Assignment >>
Retype every record exactly as it appears.

Given data >>
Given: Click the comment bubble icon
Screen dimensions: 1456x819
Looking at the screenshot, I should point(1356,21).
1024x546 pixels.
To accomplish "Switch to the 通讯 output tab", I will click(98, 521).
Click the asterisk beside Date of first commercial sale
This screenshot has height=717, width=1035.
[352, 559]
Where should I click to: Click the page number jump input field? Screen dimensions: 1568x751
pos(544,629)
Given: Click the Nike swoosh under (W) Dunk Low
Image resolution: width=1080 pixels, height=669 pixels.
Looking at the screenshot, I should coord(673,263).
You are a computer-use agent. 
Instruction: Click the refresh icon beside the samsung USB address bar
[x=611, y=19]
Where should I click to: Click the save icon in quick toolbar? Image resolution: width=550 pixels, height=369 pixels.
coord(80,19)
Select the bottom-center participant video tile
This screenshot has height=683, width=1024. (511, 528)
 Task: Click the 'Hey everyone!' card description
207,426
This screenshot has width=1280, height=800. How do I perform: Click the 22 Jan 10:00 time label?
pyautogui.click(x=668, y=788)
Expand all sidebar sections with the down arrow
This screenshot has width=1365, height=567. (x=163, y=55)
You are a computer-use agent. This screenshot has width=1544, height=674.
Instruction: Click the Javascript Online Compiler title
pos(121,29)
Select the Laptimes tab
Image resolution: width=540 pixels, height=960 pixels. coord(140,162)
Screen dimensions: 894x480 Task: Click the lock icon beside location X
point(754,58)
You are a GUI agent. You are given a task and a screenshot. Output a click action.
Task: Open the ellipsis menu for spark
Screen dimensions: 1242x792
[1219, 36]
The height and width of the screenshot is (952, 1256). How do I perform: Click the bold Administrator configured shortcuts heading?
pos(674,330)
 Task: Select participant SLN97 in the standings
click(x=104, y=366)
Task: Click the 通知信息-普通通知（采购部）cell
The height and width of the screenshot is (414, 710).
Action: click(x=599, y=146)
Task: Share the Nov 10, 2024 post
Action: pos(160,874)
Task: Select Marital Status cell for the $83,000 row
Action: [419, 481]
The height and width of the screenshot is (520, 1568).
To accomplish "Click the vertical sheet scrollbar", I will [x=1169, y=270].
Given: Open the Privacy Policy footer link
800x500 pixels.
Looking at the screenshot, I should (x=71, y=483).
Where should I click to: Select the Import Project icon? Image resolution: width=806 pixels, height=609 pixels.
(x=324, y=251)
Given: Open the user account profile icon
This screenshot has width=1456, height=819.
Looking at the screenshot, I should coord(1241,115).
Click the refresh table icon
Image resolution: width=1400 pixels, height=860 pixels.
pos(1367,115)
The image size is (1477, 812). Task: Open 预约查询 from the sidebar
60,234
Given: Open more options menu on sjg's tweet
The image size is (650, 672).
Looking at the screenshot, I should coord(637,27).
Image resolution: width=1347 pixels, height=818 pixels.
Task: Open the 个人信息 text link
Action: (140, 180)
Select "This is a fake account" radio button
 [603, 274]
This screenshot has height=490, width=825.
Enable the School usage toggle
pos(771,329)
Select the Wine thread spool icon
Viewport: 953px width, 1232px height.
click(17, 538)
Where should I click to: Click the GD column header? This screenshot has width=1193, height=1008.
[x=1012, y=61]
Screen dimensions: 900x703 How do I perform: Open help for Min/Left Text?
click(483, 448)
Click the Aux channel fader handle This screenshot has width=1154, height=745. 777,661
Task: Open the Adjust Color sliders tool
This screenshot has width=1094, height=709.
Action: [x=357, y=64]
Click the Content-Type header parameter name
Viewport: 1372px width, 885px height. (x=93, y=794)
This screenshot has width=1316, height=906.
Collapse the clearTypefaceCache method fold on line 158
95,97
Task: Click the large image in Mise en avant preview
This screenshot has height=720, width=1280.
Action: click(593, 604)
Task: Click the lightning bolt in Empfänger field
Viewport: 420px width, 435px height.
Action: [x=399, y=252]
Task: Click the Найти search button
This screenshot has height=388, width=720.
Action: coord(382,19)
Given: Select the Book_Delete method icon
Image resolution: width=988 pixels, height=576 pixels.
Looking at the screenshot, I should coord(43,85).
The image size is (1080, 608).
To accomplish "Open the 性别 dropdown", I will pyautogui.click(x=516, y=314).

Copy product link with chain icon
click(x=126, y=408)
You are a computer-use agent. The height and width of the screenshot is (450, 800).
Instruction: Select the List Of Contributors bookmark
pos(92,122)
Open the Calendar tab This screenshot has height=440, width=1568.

Solution to this problem >>
Given: Click the comment bubble icon
Screen dimensions: 1456x819
Looking at the screenshot, I should point(1356,21).
1024x546 pixels.
To accomplish "Switch to the 通讯 output tab", I will click(98, 521).
Click the asterisk beside Date of first commercial sale
This screenshot has height=717, width=1035.
[352, 559]
Where should I click to: Click the page number jump input field? Screen dimensions: 1568x751
pos(544,629)
Given: Click the Nike swoosh under (W) Dunk Low
Image resolution: width=1080 pixels, height=669 pixels.
Looking at the screenshot, I should coord(673,263).
You are a computer-use agent. 
Instruction: Click the refresh icon beside the samsung USB address bar
[x=611, y=19]
Where should I click to: Click the save icon in quick toolbar? Image resolution: width=550 pixels, height=369 pixels.
coord(80,19)
Select the bottom-center participant video tile
This screenshot has height=683, width=1024. (511, 528)
 Task: Click the 'Hey everyone!' card description
207,426
This screenshot has width=1280, height=800. How do I perform: Click the 22 Jan 10:00 time label?
pyautogui.click(x=668, y=788)
Expand all sidebar sections with the down arrow
This screenshot has width=1365, height=567. (x=163, y=55)
You are a computer-use agent. This screenshot has width=1544, height=674.
Instruction: Click the Javascript Online Compiler title
pos(121,29)
Select the Laptimes tab
Image resolution: width=540 pixels, height=960 pixels. coord(140,162)
Screen dimensions: 894x480 Task: Click the lock icon beside location X
point(754,58)
You are a GUI agent. You are given a task and a screenshot. Output a click action.
Task: Open the ellipsis menu for spark
Screen dimensions: 1242x792
[1219, 36]
The height and width of the screenshot is (952, 1256). How do I perform: Click the bold Administrator configured shortcuts heading?
pos(674,330)
 Task: Select participant SLN97 in the standings
click(x=104, y=366)
Task: Click the 通知信息-普通通知（采购部）cell
The height and width of the screenshot is (414, 710).
Action: click(x=599, y=146)
Task: Share the Nov 10, 2024 post
Action: pos(160,874)
Task: Select Marital Status cell for the $83,000 row
Action: [419, 481]
The height and width of the screenshot is (520, 1568).
To accomplish "Click the vertical sheet scrollbar", I will [x=1169, y=270].
Given: Open the Privacy Policy footer link
800x500 pixels.
Looking at the screenshot, I should (x=71, y=483).
Where should I click to: Select the Import Project icon? Image resolution: width=806 pixels, height=609 pixels.
(x=324, y=251)
Given: Open the user account profile icon
This screenshot has width=1456, height=819.
Looking at the screenshot, I should coord(1241,115).
Click the refresh table icon
Image resolution: width=1400 pixels, height=860 pixels.
pos(1367,115)
The image size is (1477, 812). Task: Open 预约查询 from the sidebar
60,234
Given: Open more options menu on sjg's tweet
The image size is (650, 672).
Looking at the screenshot, I should coord(637,27).
Image resolution: width=1347 pixels, height=818 pixels.
Task: Open the 个人信息 text link
Action: (140, 180)
Select "This is a fake account" radio button
 [603, 274]
This screenshot has height=490, width=825.
Enable the School usage toggle
pos(771,329)
Select the Wine thread spool icon
Viewport: 953px width, 1232px height.
click(17, 538)
Where should I click to: Click the GD column header? This screenshot has width=1193, height=1008.
[x=1012, y=61]
Screen dimensions: 900x703 How do I perform: Open help for Min/Left Text?
click(483, 448)
Click the Aux channel fader handle This screenshot has width=1154, height=745. 777,661
Task: Open the Adjust Color sliders tool
This screenshot has width=1094, height=709.
Action: [x=357, y=64]
Click the Content-Type header parameter name
Viewport: 1372px width, 885px height. (x=93, y=794)
This screenshot has width=1316, height=906.
Collapse the clearTypefaceCache method fold on line 158
95,97
Task: Click the large image in Mise en avant preview
This screenshot has height=720, width=1280.
Action: click(593, 604)
Task: Click the lightning bolt in Empfänger field
Viewport: 420px width, 435px height.
Action: [x=399, y=252]
Task: Click the Найти search button
This screenshot has height=388, width=720.
Action: coord(382,19)
Given: Select the Book_Delete method icon
Image resolution: width=988 pixels, height=576 pixels.
Looking at the screenshot, I should coord(43,85).
The image size is (1080, 608).
To accomplish "Open the 性别 dropdown", I will pyautogui.click(x=516, y=314).

Copy product link with chain icon
click(x=126, y=408)
You are a computer-use agent. The height and width of the screenshot is (450, 800).
Instruction: Select the List Of Contributors bookmark
pos(92,122)
Open the Calendar tab This screenshot has height=440, width=1568.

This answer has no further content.